[The task]: Can you give every line of the material below as a numbered list, leaving out the blank lines?
• • • • • • •
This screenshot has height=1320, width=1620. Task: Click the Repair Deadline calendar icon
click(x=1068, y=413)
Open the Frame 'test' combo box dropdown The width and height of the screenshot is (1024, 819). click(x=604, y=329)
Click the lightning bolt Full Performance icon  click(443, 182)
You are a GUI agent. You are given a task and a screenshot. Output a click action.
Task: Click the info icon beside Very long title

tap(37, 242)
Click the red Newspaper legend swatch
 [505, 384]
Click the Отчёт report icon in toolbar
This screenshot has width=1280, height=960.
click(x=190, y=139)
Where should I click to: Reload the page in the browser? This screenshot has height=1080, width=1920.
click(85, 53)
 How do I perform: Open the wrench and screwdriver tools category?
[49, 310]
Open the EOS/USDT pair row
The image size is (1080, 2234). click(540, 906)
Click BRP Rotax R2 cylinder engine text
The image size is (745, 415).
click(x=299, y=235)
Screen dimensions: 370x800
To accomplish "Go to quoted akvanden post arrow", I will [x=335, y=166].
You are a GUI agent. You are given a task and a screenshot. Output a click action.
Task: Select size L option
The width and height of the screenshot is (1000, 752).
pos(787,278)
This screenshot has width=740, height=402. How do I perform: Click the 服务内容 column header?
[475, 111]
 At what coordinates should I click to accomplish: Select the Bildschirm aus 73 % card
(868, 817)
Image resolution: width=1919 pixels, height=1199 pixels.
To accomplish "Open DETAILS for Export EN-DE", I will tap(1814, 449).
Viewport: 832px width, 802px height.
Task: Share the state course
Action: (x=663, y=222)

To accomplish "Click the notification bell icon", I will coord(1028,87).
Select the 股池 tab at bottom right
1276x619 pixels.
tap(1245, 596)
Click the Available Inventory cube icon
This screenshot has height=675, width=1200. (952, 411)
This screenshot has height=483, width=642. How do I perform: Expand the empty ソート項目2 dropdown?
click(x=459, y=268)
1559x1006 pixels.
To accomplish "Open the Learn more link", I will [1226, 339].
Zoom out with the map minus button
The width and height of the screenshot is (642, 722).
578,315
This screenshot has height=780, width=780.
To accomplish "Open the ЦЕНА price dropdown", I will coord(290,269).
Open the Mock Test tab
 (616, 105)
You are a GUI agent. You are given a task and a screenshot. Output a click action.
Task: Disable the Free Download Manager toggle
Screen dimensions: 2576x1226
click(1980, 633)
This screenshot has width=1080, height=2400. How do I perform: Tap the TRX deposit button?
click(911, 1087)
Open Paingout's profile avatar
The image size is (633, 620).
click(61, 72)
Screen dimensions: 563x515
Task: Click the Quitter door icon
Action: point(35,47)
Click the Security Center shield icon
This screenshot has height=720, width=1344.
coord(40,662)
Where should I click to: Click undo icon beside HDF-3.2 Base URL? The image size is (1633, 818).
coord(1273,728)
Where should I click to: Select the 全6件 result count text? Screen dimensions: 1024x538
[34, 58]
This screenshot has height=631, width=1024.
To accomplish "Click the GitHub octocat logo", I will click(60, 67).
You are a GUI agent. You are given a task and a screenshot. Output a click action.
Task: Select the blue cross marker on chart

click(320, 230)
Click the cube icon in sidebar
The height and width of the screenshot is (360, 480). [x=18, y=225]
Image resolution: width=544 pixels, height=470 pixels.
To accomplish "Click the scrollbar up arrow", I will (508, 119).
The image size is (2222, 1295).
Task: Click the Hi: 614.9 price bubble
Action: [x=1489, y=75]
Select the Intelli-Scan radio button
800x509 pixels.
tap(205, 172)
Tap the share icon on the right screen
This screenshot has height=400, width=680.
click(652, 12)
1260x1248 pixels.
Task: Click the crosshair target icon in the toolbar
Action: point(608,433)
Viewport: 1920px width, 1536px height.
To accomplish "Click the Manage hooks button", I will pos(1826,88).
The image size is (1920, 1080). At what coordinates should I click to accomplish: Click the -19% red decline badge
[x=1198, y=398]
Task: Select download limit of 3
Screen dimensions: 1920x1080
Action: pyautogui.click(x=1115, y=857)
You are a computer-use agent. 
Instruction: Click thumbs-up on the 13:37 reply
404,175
• • • • • • •
[Exercise result]:
1. This screenshot has height=1320, width=1620. Task: Click the Repair Deadline calendar icon
2. click(x=1068, y=413)
3. Open the Frame 'test' combo box dropdown The width and height of the screenshot is (1024, 819). click(x=604, y=329)
4. Click the lightning bolt Full Performance icon  click(443, 182)
5. You are a GUI agent. You are given a task and a screenshot. Output a click action.
6. Task: Click the info icon beside Very long title
7. tap(37, 242)
8. Click the red Newspaper legend swatch
9.  [505, 384]
10. Click the Отчёт report icon in toolbar
11. This screenshot has width=1280, height=960.
12. click(x=190, y=139)
13. Where should I click to: Reload the page in the browser? This screenshot has height=1080, width=1920.
14. click(85, 53)
15.  How do I perform: Open the wrench and screwdriver tools category?
16. [49, 310]
17. Open the EOS/USDT pair row
18. The image size is (1080, 2234). click(540, 906)
19. Click BRP Rotax R2 cylinder engine text
20. The image size is (745, 415).
21. click(x=299, y=235)
22. Screen dimensions: 370x800
23. To accomplish "Go to quoted akvanden post arrow", I will [x=335, y=166].
24. You are a GUI agent. You are given a task and a screenshot. Output a click action.
25. Task: Select size L option
26. The width and height of the screenshot is (1000, 752).
27. pos(787,278)
28. This screenshot has width=740, height=402. How do I perform: Click the 服务内容 column header?
29. [475, 111]
30.  At what coordinates should I click to accomplish: Select the Bildschirm aus 73 % card
31. (868, 817)
32. Image resolution: width=1919 pixels, height=1199 pixels.
33. To accomplish "Open DETAILS for Export EN-DE", I will tap(1814, 449).
34. Viewport: 832px width, 802px height.
35. Task: Share the state course
36. Action: (x=663, y=222)
37. To accomplish "Click the notification bell icon", I will coord(1028,87).
38. Select the 股池 tab at bottom right
39. 1276x619 pixels.
40. tap(1245, 596)
41. Click the Available Inventory cube icon
42. This screenshot has height=675, width=1200. (952, 411)
43. This screenshot has height=483, width=642. How do I perform: Expand the empty ソート項目2 dropdown?
44. click(x=459, y=268)
45. 1559x1006 pixels.
46. To accomplish "Open the Learn more link", I will [1226, 339].
47. Zoom out with the map minus button
48. The width and height of the screenshot is (642, 722).
49. 578,315
50. This screenshot has height=780, width=780.
51. To accomplish "Open the ЦЕНА price dropdown", I will coord(290,269).
52. Open the Mock Test tab
53.  (616, 105)
54. You are a GUI agent. You are given a task and a screenshot. Output a click action.
55. Task: Disable the Free Download Manager toggle
56. Screen dimensions: 2576x1226
57. click(1980, 633)
58. This screenshot has width=1080, height=2400. How do I perform: Tap the TRX deposit button?
59. click(911, 1087)
60. Open Paingout's profile avatar
61. The image size is (633, 620).
62. click(61, 72)
63. Screen dimensions: 563x515
64. Task: Click the Quitter door icon
65. Action: point(35,47)
66. Click the Security Center shield icon
67. This screenshot has height=720, width=1344.
68. coord(40,662)
69. Where should I click to: Click undo icon beside HDF-3.2 Base URL? The image size is (1633, 818).
70. coord(1273,728)
71. Where should I click to: Select the 全6件 result count text? Screen dimensions: 1024x538
72. [34, 58]
73. This screenshot has height=631, width=1024.
74. To accomplish "Click the GitHub octocat logo", I will click(60, 67).
75. You are a GUI agent. You are given a task and a screenshot. Output a click action.
76. Task: Select the blue cross marker on chart
77. click(320, 230)
78. Click the cube icon in sidebar
79. The height and width of the screenshot is (360, 480). [x=18, y=225]
80. Image resolution: width=544 pixels, height=470 pixels.
81. To accomplish "Click the scrollbar up arrow", I will (508, 119).
82. The image size is (2222, 1295).
83. Task: Click the Hi: 614.9 price bubble
84. Action: [x=1489, y=75]
85. Select the Intelli-Scan radio button
86. 800x509 pixels.
87. tap(205, 172)
88. Tap the share icon on the right screen
89. This screenshot has height=400, width=680.
90. click(652, 12)
91. 1260x1248 pixels.
92. Task: Click the crosshair target icon in the toolbar
93. Action: point(608,433)
94. Viewport: 1920px width, 1536px height.
95. To accomplish "Click the Manage hooks button", I will pos(1826,88).
96. The image size is (1920, 1080). At what coordinates should I click to accomplish: Click the -19% red decline badge
97. [x=1198, y=398]
98. Task: Select download limit of 3
99. Screen dimensions: 1920x1080
100. Action: pyautogui.click(x=1115, y=857)
101. You are a computer-use agent. 
102. Instruction: Click thumbs-up on the 13:37 reply
103. 404,175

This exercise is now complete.